### TASK PROMPT
For this exercise, copy exactly the lines below from the one with "Click search icon in Aantal column header" through the one with "Task: Open the 150% zoom dropdown" and leave out the pictures.
++++ MATERIAL FOR THE TASK ++++
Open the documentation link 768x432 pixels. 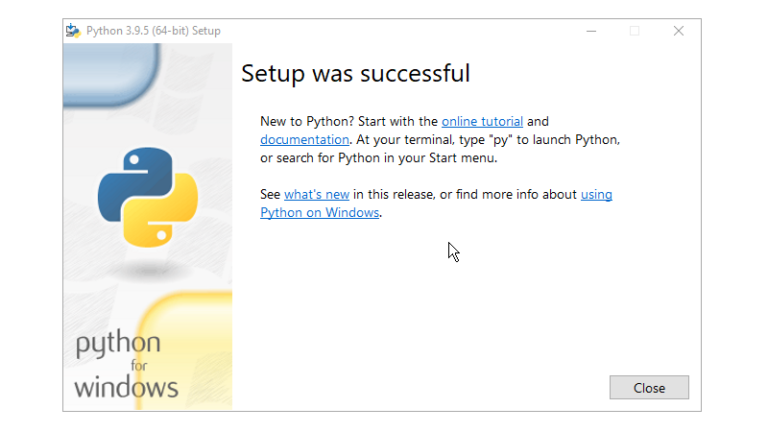304,140
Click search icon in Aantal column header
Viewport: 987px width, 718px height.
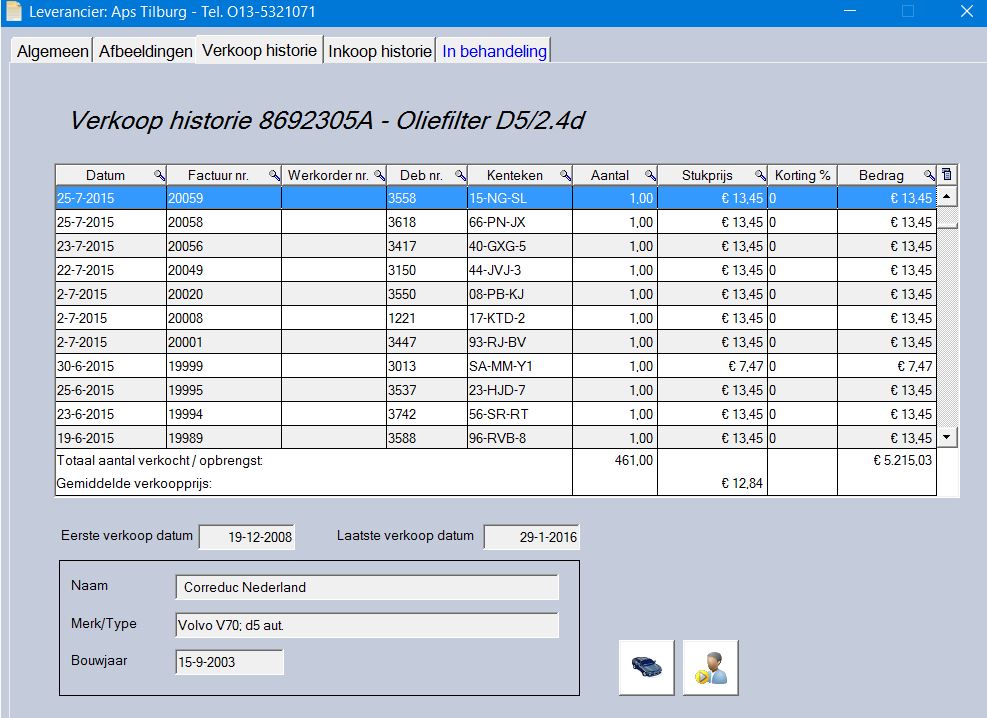650,175
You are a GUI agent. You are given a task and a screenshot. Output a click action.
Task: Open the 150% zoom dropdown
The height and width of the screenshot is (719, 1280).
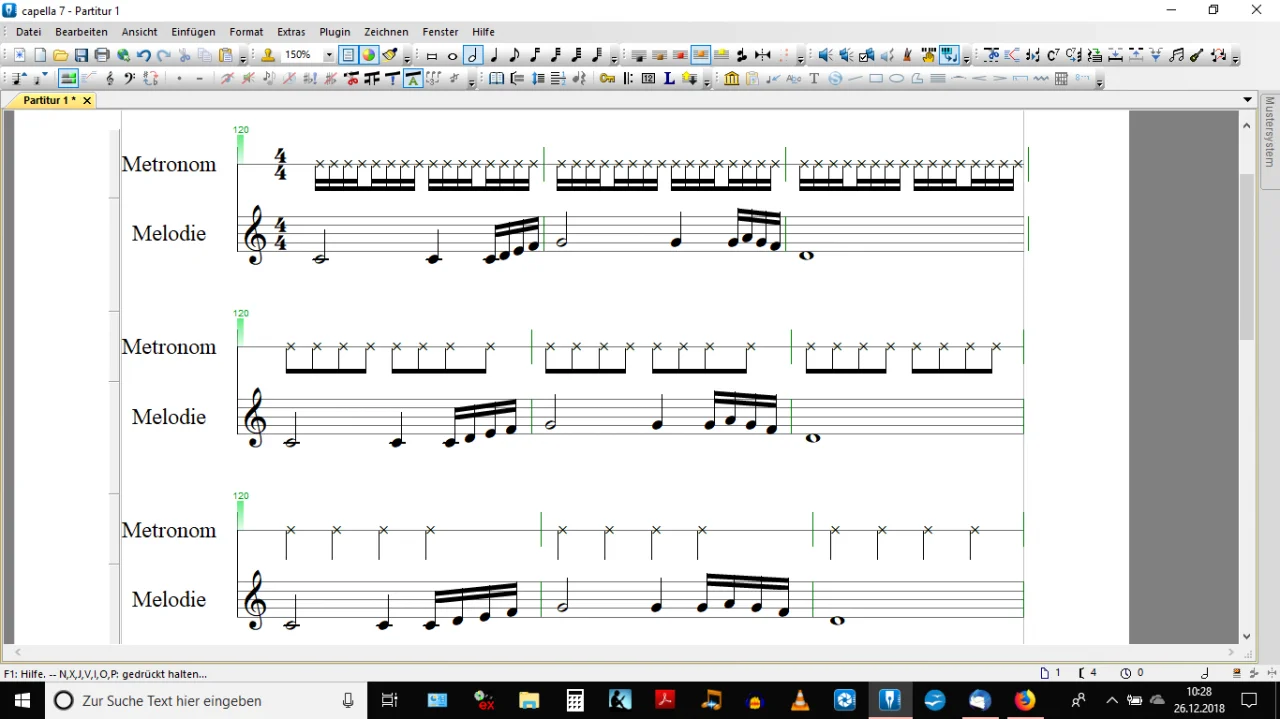click(329, 56)
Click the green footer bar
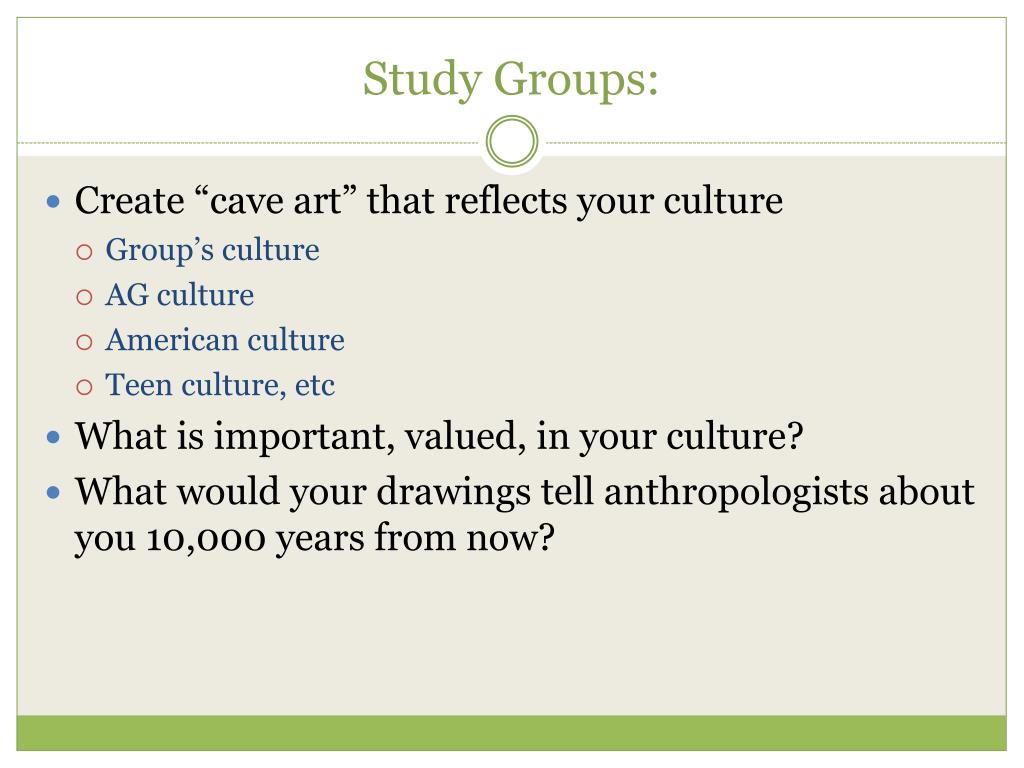Screen dimensions: 1024x768 pos(511,733)
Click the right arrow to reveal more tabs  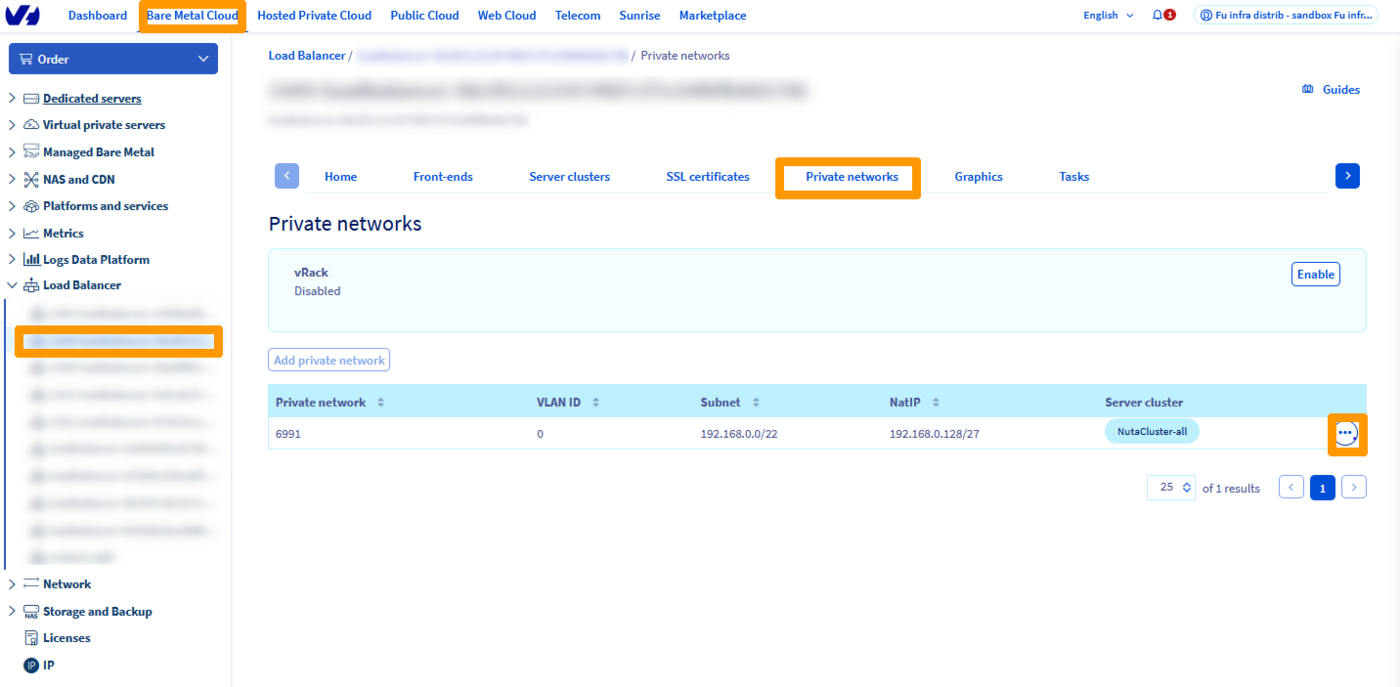click(1347, 175)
++++
### ANSWER TO THE PROBLEM
Click search icon in Aantal column header
Viewport: 987px width, 718px height.
650,175
You are a GUI agent. You are given a task and a screenshot. Output a click action.
Task: Open the 150% zoom dropdown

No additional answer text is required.